14/07/2026
¿Quién eres?
"Y ciertamente, aun estimo todas las cosas como pérdida por la excelencia del conocimiento de Cristo Jesús, mi Señor, por amor del cual lo he perdido todo, y lo tengo por basura, para ganar a Cristo." Filipenses 3:8
Vivimos en una época en la que, cuando alguien se presenta, lo primero que dice es: "Soy empresario", "Soy médico", "Soy comerciante", "Soy estudiante", "Soy padre de familia", "Soy esto" o "Soy aquello". Pero muy pocos comienzan diciendo: "Soy un hijo de Dios. Soy un cristiano".
Todo eso puede ser parte de nuestra vida, pero la pregunta es:
¿quién eres realmente?
Nuestra identidad no debería comenzar por la profesión, los logros o las responsabilidades, sino por nuestra relación con Dios.
Antes que cualquier otra cosa, debemos poder decir: "Soy hijo de Dios. Soy un cristiano. Pertenezco a Cristo."
Cuando Dios ocupa el primer lugar, todo lo demás encuentra su lugar correcto. El trabajo es importante, la familia es una bendición y los estudios tienen valor, pero nada debe ocupar el lugar que solo le corresponde al Señor.
Muchos colocan a Dios al final de su lista de prioridades. Le dedican tiempo solo cuando les sobra, buscan su ayuda únicamente en las dificultades y lo recuerdan después de atender todas las demás ocupaciones.

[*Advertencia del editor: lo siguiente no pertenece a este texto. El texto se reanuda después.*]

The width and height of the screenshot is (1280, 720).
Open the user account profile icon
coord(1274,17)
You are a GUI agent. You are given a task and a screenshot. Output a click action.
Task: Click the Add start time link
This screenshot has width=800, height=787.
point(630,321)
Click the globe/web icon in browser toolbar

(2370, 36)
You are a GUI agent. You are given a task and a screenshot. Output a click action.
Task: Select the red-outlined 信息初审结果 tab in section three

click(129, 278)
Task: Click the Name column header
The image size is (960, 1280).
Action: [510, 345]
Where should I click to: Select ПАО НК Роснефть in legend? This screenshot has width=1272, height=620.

Poner a Dios en primer lugar significa que Él dirige nuestras decisiones, nuestros pensamientos, nuestras palabras y nuestros planes. Significa que nuestra identidad está en Cristo antes que en cualquier título o posición.
Si alguien me preguntara "¿Quién eres?", ¿mi primera respuesta reflejaría que Cristo es el centro de mi vida?
Que nuestra mayor identidad no sea lo que hacemos, sino a quién pertenecemos. Cuando Dios es el primero, todo lo demás encuentra su verdadero propósito.